- Exercise prompt: Every line of the records below that has the word "computer" should be copied.

- Records supplied:
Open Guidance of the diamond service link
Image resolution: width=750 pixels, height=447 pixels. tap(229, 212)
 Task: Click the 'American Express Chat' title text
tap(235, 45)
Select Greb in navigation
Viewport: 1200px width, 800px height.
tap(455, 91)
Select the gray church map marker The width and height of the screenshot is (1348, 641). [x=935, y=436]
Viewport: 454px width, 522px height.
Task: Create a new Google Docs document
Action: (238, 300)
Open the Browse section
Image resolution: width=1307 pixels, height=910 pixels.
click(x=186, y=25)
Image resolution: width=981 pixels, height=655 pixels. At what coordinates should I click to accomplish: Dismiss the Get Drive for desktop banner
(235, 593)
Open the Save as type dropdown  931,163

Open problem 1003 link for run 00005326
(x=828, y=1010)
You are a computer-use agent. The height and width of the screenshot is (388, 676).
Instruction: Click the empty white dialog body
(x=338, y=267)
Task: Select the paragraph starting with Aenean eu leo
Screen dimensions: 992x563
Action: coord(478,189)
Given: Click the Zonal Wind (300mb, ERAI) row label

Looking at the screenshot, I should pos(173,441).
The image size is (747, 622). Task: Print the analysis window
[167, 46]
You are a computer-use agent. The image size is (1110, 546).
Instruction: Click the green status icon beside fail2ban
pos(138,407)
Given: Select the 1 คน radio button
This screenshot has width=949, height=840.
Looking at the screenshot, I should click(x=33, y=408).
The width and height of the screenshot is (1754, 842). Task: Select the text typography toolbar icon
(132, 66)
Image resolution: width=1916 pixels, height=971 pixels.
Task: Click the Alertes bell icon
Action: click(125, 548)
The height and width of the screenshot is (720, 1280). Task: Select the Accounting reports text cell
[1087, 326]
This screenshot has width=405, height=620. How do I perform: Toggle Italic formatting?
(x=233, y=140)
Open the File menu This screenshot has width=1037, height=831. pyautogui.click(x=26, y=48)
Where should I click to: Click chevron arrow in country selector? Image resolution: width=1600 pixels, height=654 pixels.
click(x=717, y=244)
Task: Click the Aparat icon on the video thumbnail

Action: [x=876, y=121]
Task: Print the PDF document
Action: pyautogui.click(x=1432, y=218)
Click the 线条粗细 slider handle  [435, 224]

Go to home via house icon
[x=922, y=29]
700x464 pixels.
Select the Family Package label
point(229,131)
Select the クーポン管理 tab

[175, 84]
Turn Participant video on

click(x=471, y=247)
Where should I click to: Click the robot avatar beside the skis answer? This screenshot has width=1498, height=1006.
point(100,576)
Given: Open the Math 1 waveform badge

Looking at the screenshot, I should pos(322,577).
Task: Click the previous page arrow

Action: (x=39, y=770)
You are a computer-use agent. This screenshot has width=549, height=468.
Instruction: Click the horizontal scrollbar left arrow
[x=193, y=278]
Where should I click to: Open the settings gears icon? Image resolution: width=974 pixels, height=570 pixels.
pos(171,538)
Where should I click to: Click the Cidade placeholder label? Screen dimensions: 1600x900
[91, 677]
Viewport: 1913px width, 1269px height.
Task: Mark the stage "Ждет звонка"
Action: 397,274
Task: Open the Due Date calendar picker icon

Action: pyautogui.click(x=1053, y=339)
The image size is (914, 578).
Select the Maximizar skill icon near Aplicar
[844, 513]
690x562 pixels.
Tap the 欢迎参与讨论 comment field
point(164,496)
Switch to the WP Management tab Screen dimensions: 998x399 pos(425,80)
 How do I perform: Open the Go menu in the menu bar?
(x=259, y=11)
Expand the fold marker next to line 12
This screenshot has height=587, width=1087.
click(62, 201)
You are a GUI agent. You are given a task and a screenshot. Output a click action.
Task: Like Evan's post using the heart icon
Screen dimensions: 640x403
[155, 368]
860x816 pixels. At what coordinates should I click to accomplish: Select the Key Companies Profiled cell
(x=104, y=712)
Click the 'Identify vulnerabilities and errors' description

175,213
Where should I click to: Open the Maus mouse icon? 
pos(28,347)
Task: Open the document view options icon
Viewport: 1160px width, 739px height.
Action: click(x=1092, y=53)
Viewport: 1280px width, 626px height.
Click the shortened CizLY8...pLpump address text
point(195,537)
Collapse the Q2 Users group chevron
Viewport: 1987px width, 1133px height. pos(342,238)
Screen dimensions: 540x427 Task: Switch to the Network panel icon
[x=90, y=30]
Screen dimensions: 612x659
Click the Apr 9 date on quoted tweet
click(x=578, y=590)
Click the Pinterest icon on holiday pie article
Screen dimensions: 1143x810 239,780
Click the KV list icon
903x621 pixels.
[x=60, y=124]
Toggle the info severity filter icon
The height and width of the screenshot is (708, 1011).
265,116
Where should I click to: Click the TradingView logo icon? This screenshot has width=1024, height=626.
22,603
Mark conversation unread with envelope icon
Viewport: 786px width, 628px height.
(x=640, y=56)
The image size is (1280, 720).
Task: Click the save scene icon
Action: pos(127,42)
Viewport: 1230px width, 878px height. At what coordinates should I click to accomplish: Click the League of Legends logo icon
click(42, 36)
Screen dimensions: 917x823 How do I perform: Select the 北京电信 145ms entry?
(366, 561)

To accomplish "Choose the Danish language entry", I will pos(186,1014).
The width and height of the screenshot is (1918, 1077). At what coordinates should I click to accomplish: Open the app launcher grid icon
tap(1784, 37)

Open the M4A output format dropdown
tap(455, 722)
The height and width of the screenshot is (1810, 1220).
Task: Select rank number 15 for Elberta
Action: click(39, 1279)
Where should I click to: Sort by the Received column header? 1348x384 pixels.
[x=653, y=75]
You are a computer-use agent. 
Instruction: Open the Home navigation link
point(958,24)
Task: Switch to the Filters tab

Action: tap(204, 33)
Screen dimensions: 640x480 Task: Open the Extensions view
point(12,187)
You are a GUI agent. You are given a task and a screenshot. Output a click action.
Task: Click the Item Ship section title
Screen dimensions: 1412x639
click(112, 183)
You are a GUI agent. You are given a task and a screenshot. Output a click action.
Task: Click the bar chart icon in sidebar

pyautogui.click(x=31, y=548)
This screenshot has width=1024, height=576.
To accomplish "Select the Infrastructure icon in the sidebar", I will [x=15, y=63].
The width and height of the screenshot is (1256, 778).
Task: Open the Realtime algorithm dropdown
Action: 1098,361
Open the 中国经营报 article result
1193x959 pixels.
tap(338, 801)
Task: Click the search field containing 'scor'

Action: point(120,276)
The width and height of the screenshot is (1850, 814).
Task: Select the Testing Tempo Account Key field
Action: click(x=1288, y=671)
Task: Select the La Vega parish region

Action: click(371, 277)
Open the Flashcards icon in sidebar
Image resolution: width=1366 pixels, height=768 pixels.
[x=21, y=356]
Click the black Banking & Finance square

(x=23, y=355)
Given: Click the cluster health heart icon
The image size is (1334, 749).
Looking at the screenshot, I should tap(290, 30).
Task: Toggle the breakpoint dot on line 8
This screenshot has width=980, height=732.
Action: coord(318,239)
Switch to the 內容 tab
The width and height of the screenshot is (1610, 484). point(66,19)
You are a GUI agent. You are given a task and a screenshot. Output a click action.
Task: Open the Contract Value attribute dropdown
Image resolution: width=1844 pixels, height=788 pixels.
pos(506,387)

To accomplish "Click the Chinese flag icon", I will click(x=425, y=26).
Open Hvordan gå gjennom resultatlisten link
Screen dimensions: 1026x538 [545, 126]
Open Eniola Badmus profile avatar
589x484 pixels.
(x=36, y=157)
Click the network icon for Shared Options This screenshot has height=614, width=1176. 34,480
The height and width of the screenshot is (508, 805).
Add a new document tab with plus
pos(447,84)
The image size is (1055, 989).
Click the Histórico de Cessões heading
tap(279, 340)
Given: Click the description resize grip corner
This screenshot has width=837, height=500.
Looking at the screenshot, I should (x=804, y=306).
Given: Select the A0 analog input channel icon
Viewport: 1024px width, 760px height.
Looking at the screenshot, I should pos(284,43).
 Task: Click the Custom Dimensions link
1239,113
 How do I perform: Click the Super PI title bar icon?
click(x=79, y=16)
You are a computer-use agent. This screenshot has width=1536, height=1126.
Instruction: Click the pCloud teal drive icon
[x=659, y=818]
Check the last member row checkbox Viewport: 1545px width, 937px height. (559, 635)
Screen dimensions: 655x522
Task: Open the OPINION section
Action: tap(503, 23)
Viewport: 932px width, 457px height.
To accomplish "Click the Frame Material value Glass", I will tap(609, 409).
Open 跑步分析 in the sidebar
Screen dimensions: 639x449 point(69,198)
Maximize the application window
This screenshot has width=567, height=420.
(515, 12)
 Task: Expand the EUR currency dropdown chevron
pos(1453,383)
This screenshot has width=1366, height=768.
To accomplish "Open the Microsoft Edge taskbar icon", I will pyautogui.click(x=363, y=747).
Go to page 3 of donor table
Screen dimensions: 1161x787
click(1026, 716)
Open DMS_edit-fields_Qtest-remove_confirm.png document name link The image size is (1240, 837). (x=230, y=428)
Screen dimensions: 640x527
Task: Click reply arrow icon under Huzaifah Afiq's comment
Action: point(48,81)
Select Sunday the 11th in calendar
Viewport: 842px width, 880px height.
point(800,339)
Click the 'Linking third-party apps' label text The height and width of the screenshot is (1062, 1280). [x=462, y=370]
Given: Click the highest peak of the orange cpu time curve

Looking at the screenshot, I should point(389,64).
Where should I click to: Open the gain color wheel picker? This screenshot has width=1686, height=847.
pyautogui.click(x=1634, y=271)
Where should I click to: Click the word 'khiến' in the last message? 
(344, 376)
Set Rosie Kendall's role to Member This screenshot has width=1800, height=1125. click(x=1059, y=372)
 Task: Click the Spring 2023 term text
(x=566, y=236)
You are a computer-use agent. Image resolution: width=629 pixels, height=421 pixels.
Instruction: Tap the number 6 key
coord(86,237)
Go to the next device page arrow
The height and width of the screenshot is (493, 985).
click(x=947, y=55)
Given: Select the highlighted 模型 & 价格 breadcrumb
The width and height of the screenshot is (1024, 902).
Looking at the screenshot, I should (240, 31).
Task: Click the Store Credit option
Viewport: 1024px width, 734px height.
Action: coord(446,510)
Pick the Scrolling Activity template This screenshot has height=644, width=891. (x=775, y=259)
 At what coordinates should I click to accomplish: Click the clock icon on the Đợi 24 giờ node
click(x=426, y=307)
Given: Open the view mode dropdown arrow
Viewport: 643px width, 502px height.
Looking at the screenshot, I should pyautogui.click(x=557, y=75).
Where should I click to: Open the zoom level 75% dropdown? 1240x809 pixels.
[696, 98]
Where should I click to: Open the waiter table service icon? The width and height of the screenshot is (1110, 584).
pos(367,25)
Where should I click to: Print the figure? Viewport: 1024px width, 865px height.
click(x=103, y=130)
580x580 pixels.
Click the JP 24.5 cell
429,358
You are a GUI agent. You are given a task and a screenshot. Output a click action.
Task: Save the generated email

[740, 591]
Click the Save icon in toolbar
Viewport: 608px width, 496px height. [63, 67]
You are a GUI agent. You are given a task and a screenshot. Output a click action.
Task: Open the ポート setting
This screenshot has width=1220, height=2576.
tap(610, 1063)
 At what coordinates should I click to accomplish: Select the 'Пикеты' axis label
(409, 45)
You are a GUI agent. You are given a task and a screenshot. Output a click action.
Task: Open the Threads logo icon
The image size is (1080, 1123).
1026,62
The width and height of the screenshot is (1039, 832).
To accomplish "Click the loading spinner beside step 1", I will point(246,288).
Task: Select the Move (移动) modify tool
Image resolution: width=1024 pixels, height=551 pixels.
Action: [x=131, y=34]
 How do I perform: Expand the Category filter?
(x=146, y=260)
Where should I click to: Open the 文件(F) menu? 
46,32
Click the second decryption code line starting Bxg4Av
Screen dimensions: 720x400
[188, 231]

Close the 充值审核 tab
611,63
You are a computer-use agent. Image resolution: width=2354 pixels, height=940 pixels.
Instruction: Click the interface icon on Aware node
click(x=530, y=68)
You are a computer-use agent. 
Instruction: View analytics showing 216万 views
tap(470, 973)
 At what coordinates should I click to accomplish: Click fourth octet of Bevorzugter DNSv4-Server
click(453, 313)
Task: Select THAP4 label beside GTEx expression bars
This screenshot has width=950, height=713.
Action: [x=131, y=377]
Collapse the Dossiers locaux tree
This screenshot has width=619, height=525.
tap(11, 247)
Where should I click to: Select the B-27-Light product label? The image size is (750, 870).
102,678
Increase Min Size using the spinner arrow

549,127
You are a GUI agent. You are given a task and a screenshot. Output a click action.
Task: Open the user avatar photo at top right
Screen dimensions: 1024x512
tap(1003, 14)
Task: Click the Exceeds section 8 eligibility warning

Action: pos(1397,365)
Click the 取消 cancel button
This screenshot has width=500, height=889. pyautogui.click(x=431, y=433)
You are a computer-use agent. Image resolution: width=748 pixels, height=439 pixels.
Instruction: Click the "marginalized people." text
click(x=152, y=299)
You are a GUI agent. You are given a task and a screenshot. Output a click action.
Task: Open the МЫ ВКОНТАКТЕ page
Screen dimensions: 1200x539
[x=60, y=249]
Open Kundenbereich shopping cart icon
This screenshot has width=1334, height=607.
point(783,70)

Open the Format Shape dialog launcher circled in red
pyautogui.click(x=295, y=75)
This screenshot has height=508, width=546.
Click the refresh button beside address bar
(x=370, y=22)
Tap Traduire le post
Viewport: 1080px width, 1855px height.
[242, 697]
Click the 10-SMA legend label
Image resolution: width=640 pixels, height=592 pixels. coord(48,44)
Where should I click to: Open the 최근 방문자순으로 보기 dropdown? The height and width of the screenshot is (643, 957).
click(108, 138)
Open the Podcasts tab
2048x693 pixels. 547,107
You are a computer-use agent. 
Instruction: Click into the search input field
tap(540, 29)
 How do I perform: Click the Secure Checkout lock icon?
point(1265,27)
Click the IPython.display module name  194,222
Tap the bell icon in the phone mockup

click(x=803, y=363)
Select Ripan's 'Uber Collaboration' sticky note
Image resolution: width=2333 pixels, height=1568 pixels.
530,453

- Your solution:
You are a computer-use agent. The height and width of the screenshot is (388, 676).
You are a computer-use agent. The image size is (1110, 546).
You are a computer-use agent. This screenshot has width=549, height=468.
You are a computer-use agent. 
You are a computer-use agent. This screenshot has width=1536, height=1126.
You are a computer-use agent. Image resolution: width=629 pixels, height=421 pixels.
You are a computer-use agent. Image resolution: width=2354 pixels, height=940 pixels.
You are a computer-use agent. 
You are a computer-use agent. Image resolution: width=748 pixels, height=439 pixels.
You are a computer-use agent. 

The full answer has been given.